• CHALLENGE: Can you output the part of the listing that opens with the line containing "422) in the screenshot?" and closes with the line containing "center [1089, 422].", reproducing those lines unchanged and nothing else?

• DATA SHOWN:
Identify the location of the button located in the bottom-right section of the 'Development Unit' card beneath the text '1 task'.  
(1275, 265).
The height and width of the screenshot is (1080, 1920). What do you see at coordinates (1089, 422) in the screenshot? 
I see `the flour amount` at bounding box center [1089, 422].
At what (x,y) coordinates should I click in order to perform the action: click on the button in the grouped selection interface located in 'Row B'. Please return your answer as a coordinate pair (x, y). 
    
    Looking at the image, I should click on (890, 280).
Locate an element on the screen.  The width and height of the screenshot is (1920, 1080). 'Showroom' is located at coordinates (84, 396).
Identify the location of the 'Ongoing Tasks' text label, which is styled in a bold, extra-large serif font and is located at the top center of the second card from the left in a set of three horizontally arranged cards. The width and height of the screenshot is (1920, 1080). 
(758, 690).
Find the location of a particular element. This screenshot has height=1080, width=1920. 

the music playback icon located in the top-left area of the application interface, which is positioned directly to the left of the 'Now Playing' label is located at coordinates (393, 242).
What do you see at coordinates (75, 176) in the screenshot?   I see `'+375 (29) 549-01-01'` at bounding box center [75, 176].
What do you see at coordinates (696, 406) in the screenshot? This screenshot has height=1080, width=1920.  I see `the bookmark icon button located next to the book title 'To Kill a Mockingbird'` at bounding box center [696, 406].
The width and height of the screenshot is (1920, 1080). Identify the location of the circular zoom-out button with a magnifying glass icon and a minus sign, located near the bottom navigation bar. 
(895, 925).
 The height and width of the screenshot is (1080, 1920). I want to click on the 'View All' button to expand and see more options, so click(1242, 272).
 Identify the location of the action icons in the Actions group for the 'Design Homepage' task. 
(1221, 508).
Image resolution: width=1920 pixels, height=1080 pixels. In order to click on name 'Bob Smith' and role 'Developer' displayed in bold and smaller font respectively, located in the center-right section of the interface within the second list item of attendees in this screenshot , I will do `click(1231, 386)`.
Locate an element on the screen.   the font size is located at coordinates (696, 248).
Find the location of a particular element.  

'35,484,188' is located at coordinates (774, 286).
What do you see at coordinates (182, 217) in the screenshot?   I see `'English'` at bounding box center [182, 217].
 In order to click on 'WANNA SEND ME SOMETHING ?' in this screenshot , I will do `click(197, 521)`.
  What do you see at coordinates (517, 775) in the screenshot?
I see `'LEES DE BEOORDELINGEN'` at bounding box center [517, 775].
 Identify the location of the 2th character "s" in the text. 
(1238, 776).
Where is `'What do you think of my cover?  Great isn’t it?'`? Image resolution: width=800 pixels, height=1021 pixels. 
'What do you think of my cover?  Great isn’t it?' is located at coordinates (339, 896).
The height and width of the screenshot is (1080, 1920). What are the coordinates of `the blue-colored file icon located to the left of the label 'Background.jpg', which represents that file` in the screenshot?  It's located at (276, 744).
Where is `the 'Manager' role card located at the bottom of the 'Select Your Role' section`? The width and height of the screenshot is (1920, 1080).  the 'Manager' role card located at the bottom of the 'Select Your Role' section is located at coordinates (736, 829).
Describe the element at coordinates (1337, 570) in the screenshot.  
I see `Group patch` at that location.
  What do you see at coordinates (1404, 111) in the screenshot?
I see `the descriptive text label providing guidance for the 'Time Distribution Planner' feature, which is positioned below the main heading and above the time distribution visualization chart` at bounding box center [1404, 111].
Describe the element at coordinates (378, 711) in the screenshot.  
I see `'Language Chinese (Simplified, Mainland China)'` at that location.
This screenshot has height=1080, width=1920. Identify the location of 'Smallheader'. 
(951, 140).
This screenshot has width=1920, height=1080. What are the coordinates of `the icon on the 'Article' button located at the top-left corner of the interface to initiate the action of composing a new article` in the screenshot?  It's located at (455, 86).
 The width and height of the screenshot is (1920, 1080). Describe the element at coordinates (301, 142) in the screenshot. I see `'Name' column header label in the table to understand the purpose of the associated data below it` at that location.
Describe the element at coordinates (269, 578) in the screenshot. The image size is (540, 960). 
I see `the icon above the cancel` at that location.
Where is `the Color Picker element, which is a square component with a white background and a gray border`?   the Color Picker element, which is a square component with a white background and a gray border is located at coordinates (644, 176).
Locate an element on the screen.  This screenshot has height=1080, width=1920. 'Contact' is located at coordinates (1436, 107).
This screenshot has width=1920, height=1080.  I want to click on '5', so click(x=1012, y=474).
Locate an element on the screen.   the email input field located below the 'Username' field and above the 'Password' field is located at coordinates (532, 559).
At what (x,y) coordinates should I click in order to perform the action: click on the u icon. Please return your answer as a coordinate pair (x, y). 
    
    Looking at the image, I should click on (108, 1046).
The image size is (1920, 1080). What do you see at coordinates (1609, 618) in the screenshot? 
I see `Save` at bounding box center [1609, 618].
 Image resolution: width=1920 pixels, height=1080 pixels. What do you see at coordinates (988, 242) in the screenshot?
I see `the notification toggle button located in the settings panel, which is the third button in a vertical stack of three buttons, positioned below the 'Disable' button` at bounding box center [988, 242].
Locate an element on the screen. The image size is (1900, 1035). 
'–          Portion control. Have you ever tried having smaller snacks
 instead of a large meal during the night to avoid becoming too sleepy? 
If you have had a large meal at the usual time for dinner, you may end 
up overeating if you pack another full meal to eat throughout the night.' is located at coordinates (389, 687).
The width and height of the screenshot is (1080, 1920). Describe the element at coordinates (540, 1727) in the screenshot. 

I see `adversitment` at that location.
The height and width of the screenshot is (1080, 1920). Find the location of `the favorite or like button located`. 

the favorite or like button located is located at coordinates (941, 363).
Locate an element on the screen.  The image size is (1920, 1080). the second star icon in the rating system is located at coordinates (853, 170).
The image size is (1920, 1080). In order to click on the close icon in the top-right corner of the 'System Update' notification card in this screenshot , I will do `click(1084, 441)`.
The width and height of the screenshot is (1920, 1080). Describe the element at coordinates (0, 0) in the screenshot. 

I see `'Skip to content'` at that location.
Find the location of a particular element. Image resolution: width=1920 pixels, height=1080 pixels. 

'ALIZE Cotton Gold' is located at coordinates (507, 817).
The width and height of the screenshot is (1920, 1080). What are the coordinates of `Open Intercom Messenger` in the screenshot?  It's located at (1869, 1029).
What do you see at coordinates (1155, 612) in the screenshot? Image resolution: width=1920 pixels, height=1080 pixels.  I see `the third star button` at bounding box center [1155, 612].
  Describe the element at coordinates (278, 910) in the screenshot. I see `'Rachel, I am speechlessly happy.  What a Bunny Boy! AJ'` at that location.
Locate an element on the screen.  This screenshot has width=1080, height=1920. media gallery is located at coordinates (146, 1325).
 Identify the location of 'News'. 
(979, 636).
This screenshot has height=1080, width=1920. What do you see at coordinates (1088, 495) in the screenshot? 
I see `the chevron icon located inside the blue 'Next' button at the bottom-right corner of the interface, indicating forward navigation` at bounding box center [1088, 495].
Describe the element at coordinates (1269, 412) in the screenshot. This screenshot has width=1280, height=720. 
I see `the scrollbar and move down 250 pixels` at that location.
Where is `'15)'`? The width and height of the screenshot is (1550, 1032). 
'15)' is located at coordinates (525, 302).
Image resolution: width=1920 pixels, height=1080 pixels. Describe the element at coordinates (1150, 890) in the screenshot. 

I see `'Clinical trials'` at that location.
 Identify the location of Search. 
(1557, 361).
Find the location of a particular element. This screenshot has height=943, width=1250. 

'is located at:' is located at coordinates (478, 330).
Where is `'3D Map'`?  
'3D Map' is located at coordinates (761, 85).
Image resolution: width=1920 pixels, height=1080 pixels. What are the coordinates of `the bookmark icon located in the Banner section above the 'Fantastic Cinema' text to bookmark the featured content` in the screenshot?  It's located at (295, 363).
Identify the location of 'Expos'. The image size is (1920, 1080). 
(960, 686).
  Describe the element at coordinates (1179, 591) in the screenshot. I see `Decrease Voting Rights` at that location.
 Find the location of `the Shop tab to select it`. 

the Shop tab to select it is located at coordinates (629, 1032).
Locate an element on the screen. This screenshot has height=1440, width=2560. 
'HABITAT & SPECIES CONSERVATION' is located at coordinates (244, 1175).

• THE SOLUTION:
The height and width of the screenshot is (1080, 1920). What do you see at coordinates (1089, 422) in the screenshot? 
I see `the flour amount` at bounding box center [1089, 422].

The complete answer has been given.